Moneybox

Putting a Police Officer In Every School Would Cost At Least $5.5 Billion a Year

In a somewhat unhinged press conference, National Rifle Association head Wayne LaPierre argued that instead of regulating guns better we should have a police officer in every school. He suggested we could pay for it by cutting foreign aid.

According to the National Center for Education Statistics there are 98,817 K-12 schools in the United States. The Bureau of Labor Statistics says cops make $55,000 a year. So we could put $5.4 billion as the low level estimate of the cost. Cops obviously have health care benefits and pension and disability benefits for police offers tend to be fairly costly so the real price would be higher than that.

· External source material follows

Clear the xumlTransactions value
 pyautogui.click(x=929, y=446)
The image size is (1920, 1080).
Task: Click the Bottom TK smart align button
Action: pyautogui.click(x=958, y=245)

At any rate, on both the policing side and the gun control side it would be a mistake to focus too much on spectacular school massacres. What happened at Sandy Hook was terrible, but at least 78 people have been shot and killed in America since then. If you want to regulate guns more strictly, the smart play is to focus on the portable concealable handguns that are widely used in those “ordinary” crimes and if you want to spend billions on hiring new police officers the smart play to focus on deploying them in the high-crime neighborhoods where most of the murdering happens. Obviously one would hope that a less-armed, lower-crime society would also feature fewer monstrous massacres as a side benefit but concentrating our policing resources on static defense of K-12 schools would be foolish.